→ Data extracts:
###
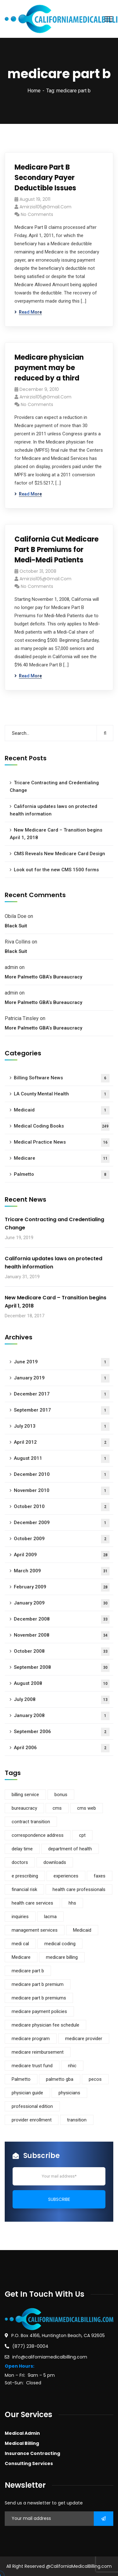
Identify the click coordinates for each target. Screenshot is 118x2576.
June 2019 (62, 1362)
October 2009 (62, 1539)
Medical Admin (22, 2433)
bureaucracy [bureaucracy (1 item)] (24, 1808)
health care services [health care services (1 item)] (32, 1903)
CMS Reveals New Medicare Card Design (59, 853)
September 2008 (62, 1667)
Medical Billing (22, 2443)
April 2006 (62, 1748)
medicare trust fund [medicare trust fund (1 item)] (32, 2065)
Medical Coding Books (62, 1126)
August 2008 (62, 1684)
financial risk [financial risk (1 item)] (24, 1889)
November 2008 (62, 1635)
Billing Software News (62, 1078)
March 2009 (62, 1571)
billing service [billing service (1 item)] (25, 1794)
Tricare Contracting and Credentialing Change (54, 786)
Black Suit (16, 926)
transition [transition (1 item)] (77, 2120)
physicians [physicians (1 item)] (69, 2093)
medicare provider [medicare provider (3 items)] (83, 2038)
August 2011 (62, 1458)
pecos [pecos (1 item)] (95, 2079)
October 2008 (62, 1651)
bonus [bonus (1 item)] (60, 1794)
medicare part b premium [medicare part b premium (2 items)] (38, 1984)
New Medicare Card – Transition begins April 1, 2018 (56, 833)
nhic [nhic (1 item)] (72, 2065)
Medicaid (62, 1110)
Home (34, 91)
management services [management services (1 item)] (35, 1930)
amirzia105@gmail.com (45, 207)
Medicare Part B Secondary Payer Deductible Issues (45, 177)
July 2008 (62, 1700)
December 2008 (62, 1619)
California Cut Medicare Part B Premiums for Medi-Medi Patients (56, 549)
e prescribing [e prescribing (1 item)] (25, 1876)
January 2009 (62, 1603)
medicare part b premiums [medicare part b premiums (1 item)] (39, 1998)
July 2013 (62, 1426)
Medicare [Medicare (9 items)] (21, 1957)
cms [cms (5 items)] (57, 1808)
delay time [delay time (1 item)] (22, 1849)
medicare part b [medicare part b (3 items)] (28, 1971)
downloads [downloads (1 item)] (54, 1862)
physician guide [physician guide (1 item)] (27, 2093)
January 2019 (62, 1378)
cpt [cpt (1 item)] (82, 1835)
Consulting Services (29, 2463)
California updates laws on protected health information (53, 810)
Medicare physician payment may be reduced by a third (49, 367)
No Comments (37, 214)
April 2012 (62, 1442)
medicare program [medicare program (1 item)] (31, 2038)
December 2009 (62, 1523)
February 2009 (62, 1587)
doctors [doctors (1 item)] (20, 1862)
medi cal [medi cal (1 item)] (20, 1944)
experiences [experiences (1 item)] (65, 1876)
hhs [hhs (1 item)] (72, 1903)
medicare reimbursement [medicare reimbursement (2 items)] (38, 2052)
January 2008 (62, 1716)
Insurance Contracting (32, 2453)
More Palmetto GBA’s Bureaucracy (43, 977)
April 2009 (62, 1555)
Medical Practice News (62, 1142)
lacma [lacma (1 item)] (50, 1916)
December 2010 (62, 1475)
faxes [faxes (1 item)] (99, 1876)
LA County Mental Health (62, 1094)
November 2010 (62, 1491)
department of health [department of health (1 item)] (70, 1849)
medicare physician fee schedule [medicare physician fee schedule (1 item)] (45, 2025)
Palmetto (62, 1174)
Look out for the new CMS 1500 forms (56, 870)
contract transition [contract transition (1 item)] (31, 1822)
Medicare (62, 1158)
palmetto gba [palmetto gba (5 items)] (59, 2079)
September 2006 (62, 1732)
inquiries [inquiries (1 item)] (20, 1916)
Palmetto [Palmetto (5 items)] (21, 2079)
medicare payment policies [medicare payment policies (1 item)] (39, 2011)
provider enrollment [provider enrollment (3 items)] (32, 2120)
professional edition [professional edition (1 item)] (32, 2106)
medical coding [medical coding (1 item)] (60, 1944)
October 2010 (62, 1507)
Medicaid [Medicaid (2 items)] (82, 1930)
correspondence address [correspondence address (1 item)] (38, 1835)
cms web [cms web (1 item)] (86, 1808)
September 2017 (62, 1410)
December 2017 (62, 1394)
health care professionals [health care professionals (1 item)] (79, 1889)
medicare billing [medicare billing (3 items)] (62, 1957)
###
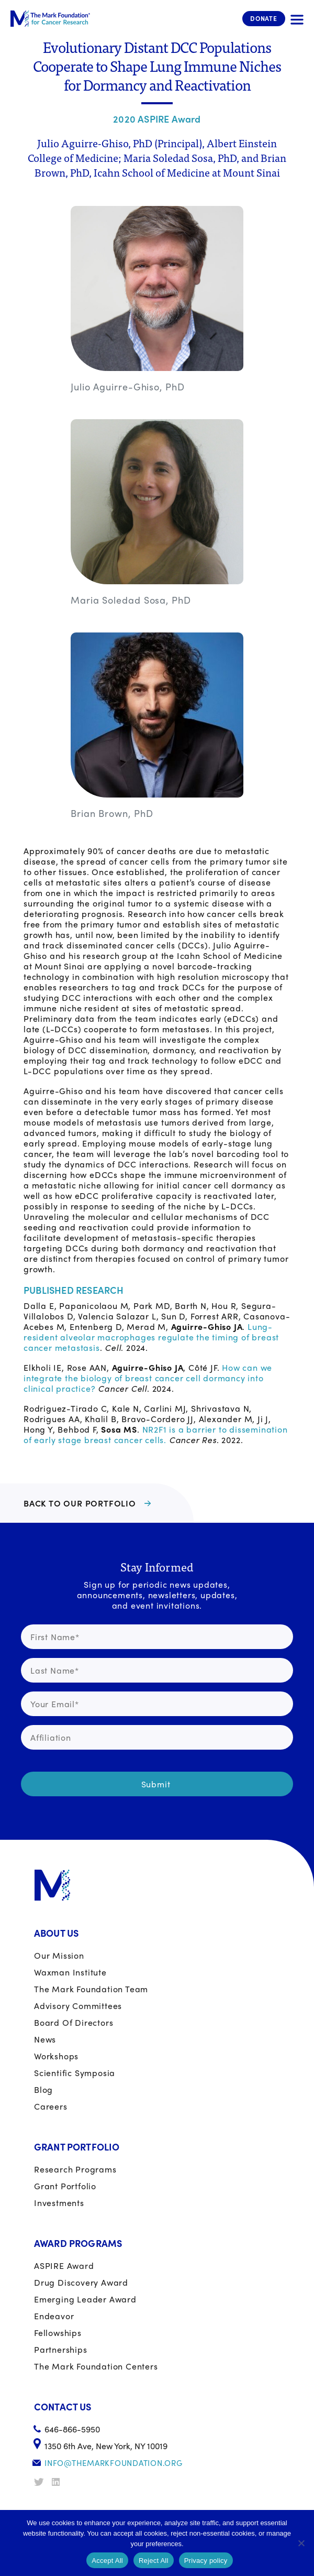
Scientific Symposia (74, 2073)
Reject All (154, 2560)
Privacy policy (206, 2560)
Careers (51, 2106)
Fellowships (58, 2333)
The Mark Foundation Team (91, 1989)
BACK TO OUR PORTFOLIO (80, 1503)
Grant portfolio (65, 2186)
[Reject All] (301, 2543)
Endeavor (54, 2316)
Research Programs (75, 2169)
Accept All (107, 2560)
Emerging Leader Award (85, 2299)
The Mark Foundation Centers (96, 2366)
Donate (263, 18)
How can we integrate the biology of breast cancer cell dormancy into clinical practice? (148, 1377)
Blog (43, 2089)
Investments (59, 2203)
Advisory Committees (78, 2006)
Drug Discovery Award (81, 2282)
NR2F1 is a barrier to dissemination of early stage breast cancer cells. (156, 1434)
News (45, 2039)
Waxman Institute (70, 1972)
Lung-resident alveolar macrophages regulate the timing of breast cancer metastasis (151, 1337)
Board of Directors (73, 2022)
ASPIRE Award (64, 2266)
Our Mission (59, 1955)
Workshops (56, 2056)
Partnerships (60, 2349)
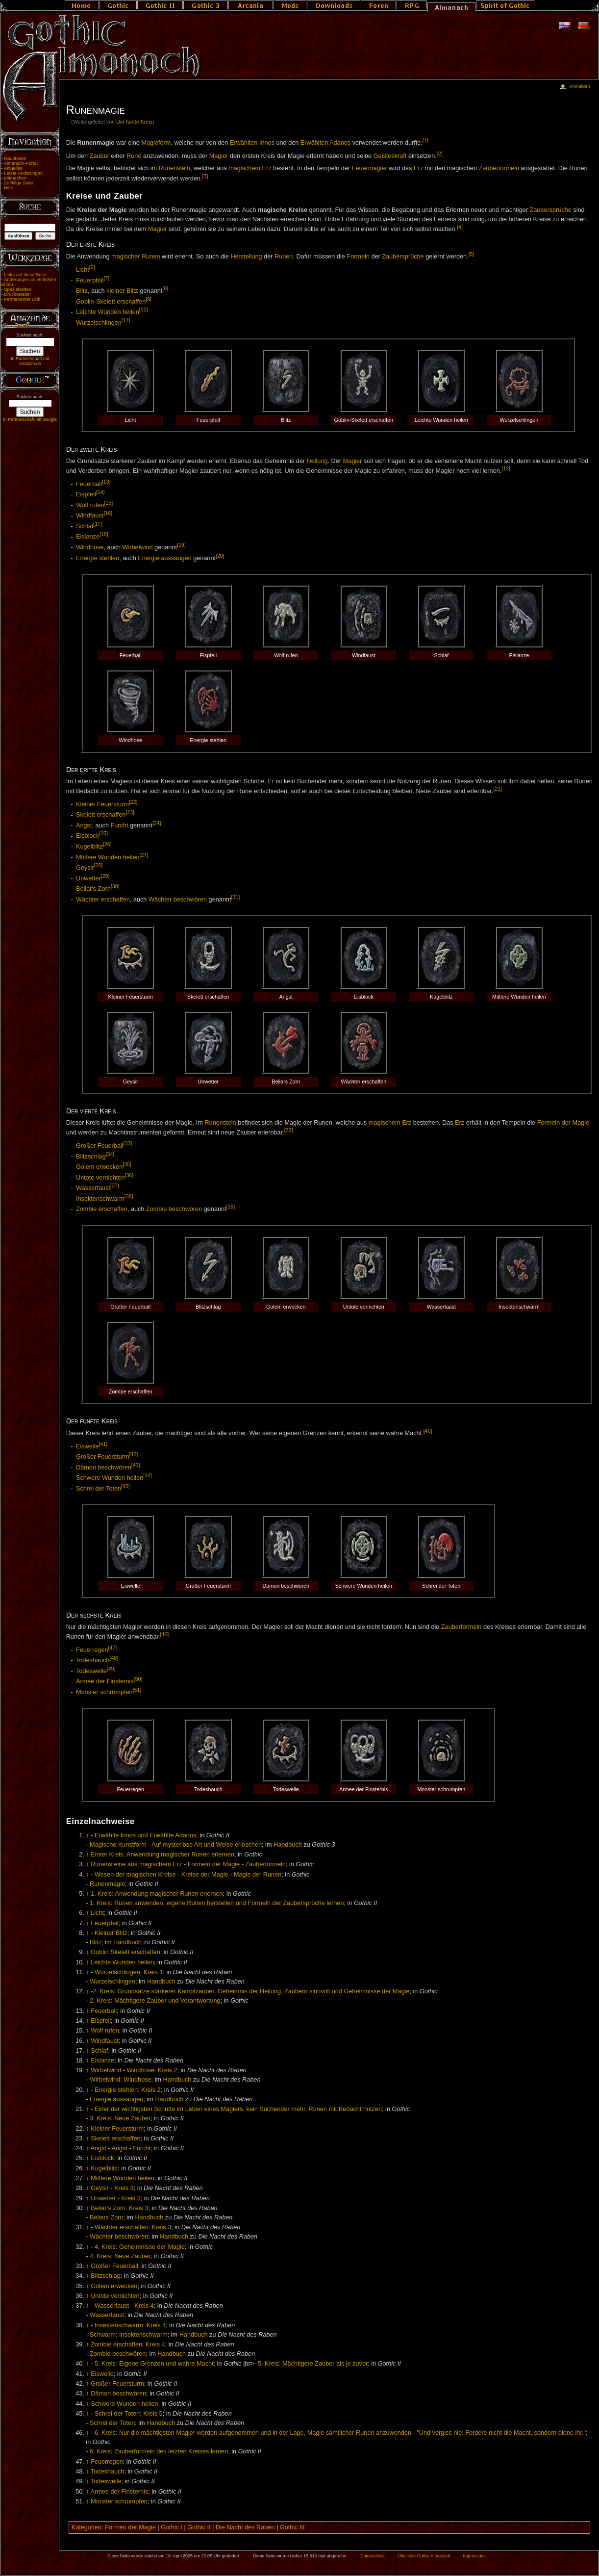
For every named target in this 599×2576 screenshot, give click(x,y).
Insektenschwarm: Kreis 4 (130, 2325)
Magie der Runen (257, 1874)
###
→ Task to complete: Output the lines of the records above exactly as they appear, from the line containing "palmetto gba [palmetto" through the line containing "medicare billing [medicare".

→ Reply:
palmetto gba [palmetto gba (5 items)] (59, 2079)
September 2006 (62, 1732)
inquiries [inquiries (1 item)] (20, 1916)
Palmetto [Palmetto (5 items)] (21, 2079)
medicare payment policies [medicare payment policies (1 item)] (39, 2011)
provider enrollment [provider enrollment (3 items)] (32, 2120)
professional edition [professional edition (1 item)] (32, 2106)
medical coding [medical coding (1 item)] (60, 1944)
October 2010 (62, 1507)
Medicaid [Medicaid (2 items)] (82, 1930)
correspondence address [correspondence address (1 item)] (38, 1835)
cms web [cms web (1 item)] (86, 1808)
September 2017 (62, 1410)
December 2017 (62, 1394)
health care professionals [health care professionals (1 item)] (79, 1889)
medicare billing [medicare billing (3 items)] (62, 1957)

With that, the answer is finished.